16 New Year’s resolutions I will (probably not) keep
Last December, I vowed not to touch my friends’ tits or leave the house with wet hair.
This Christmas, a good guy friend of mine walked into the woman’s bathroom at our every-week bar to find both of my tiny, un-manicured hands pressed against his girlfriend’s chest. He was looking to smoke a cigarette and we’d been in there for close to a half an hour discussing DD bras and breast reductions (a life event I’d been denied earlier this year for lack of a better insurance plan, and to be fair, shitty luck).
The next day, my hair dryer broke.
Needless to say, my resolutions have a habit of hitting the high road come MLK weekend.
Not all was lost, though. I did stop buying cold cuts out of boredom and start buying unlimited Metrocards. I did not ask any OKCupid matches to “meet me at the Ratchet Pussy Party” and I only drunk texted my ex-boyfriend once* (to my knowledge).

__Material supplied__:
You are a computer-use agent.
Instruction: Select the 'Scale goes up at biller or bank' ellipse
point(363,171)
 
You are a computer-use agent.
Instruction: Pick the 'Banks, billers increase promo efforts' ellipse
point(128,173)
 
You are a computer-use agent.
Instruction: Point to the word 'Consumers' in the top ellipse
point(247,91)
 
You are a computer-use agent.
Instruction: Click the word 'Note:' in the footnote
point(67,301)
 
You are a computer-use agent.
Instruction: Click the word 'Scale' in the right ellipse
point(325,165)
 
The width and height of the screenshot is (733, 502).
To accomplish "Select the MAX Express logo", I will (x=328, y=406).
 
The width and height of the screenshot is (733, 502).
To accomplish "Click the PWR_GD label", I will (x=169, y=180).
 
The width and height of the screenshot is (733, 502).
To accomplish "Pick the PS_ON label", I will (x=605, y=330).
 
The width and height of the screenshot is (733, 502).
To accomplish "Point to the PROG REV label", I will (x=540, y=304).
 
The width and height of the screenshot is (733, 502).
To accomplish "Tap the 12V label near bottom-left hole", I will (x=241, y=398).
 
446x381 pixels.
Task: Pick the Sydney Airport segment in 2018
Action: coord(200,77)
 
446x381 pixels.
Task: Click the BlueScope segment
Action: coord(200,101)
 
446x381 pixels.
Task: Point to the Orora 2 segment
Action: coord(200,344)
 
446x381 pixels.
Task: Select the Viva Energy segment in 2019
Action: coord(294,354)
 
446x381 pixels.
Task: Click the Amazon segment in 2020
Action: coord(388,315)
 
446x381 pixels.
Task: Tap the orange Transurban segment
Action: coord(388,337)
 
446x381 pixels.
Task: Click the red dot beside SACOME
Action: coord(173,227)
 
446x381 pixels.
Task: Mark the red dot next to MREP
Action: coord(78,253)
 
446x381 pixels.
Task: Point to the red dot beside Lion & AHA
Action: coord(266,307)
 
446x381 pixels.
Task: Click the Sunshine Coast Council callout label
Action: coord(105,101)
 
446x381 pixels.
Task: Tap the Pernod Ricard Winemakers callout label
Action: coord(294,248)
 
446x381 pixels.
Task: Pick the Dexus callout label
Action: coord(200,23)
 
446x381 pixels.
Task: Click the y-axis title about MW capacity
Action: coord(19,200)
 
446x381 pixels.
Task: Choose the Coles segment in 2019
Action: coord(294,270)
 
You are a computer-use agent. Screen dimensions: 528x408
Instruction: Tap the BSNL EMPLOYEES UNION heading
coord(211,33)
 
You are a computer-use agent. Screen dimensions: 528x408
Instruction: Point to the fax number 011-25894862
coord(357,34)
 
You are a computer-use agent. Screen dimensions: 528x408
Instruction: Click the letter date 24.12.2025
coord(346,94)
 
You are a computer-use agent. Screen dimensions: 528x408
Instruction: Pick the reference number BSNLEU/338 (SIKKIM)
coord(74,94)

--

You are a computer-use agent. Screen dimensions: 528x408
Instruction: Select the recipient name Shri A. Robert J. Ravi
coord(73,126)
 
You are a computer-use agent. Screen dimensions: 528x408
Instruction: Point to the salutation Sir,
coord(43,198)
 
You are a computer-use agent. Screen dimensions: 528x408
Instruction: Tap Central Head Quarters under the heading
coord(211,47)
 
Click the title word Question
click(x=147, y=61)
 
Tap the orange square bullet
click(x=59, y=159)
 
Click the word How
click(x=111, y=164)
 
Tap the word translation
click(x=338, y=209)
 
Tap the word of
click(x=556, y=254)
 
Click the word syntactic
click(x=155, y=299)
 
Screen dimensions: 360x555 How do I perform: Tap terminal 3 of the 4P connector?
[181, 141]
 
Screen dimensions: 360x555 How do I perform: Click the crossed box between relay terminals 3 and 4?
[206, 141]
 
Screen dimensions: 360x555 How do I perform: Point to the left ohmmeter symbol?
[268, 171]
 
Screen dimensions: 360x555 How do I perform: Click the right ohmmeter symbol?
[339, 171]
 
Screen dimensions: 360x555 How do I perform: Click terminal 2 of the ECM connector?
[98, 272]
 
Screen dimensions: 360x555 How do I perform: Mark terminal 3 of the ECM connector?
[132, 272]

--

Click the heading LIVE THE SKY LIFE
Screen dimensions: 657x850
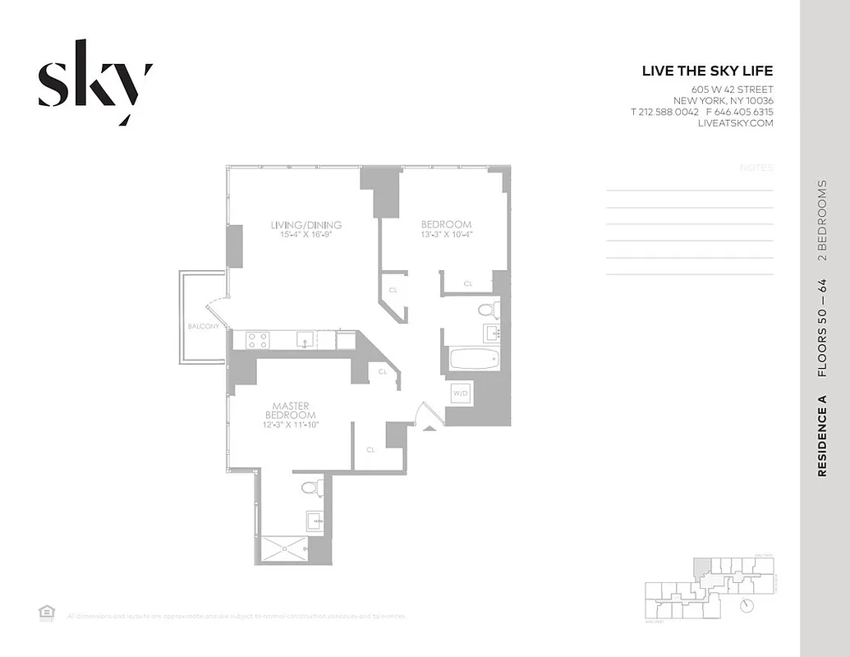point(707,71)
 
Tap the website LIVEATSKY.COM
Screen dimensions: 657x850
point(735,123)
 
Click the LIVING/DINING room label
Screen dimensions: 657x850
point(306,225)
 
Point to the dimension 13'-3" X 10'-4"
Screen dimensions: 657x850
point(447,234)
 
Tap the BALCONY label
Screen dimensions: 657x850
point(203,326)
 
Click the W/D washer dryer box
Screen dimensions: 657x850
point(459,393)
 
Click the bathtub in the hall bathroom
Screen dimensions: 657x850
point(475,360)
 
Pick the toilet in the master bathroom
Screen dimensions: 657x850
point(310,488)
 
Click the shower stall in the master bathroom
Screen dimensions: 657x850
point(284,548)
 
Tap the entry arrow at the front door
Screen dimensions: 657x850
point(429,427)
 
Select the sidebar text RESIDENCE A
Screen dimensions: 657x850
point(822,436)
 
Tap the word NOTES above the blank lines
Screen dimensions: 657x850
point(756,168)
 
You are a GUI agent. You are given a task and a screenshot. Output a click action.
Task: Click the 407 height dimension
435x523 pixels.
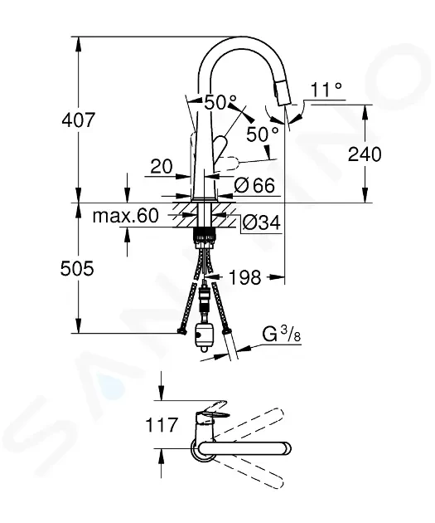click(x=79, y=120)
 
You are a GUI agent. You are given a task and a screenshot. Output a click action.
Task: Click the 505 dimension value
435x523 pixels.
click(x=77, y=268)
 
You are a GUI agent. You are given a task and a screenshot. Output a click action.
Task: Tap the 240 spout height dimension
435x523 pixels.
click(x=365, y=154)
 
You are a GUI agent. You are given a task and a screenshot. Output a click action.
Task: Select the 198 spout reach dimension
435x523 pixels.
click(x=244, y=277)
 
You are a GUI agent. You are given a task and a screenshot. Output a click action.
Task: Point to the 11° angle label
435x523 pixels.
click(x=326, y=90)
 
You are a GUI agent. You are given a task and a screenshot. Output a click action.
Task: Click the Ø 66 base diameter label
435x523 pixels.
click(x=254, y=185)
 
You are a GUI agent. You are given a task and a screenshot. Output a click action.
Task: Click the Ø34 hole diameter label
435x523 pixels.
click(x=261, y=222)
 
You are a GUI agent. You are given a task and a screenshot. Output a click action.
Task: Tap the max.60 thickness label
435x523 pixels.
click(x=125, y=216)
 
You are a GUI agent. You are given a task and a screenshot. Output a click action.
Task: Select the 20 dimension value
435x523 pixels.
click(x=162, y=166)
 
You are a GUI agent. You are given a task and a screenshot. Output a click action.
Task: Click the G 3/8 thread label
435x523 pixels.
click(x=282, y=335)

__Set of tasks__:
**1)** Copy, word for word, the part of the New Year's resolutions piece that opens with the words containing "This Christmas, a" and closes with "(to my knowledge).".
**2)** In the New Year's resolutions piece, what did the writer stop buying out of boredom?
**3)** Pick up the New Year's resolutions piece after its final sentence and keep writing in the same voice.
The material has no connection to the New Year's resolutions piece.

__Exercise answers__:
**1)**
This Christmas, a good guy friend of mine walked into the woman’s bathroom at our every-week bar to find both of my tiny, un-manicured hands pressed against his girlfriend’s chest. He was looking to smoke a cigarette and we’d been in there for close to a half an hour discussing DD bras and breast reductions (a life event I’d been denied earlier this year for lack of a better insurance plan, and to be fair, shitty luck).
The next day, my hair dryer broke.
Needless to say, my resolutions have a habit of hitting the high road come MLK weekend.
Not all was lost, though. I did stop buying cold cuts out of boredom and start buying unlimited Metrocards. I did not ask any OKCupid matches to “meet me at the Ratchet Pussy Party” and I only drunk texted my ex-boyfriend once* (to my knowledge).

**2)** Cold cuts.

**3)**
*This is a story that no one believes. It was a-quarter-to-six on Santacon — second in line only to Saint Patrick’s Day for NYC’s drunkest and most degenerate day of the year — and I was simultaneously hailing a cab by Calico Jack’s, and trying not to get hit by one. As I haggled with the driver to “please take me to South Brooklyn for a flat rate” and “not fuck me over, it’s almost Christmas,” a drunk Santa emerged from the backseat. His sidekick was asleep (such is life). Before I could turn around and rush the two along, the coherent man-in-red said,
How’s [ex-boyfriend’s name redacted]?”
It was a friend of his from college that I was not nearly drunk enough to see.
The text read something like,
“Saw [Santa’s name redacted].
He asked me how you were. Fucker.”
(Only there were a lot more typos and it sounded a lot less cool.)
I read four whole books (which, as a writer, seems pitiful but is a vast improvement from last year’s single read: Is Everyone Hanging Out Without Me? (And Other Concerns) by Mindy Kaling). I stopped Google Map-ing the closest Chipotle (one may have opened across the street from my apartment but that’s neither here nor there) and I stopped staring so hard at children on the subway (their parents, not so much).
This year was not my best, by miles. But it wasn’t my worst, either.
I signed a lease with two boys in a band who, 12 months later, I consider family (even if the seat’s always up and there’s always tobacco in the glass crevasses of the coffee table).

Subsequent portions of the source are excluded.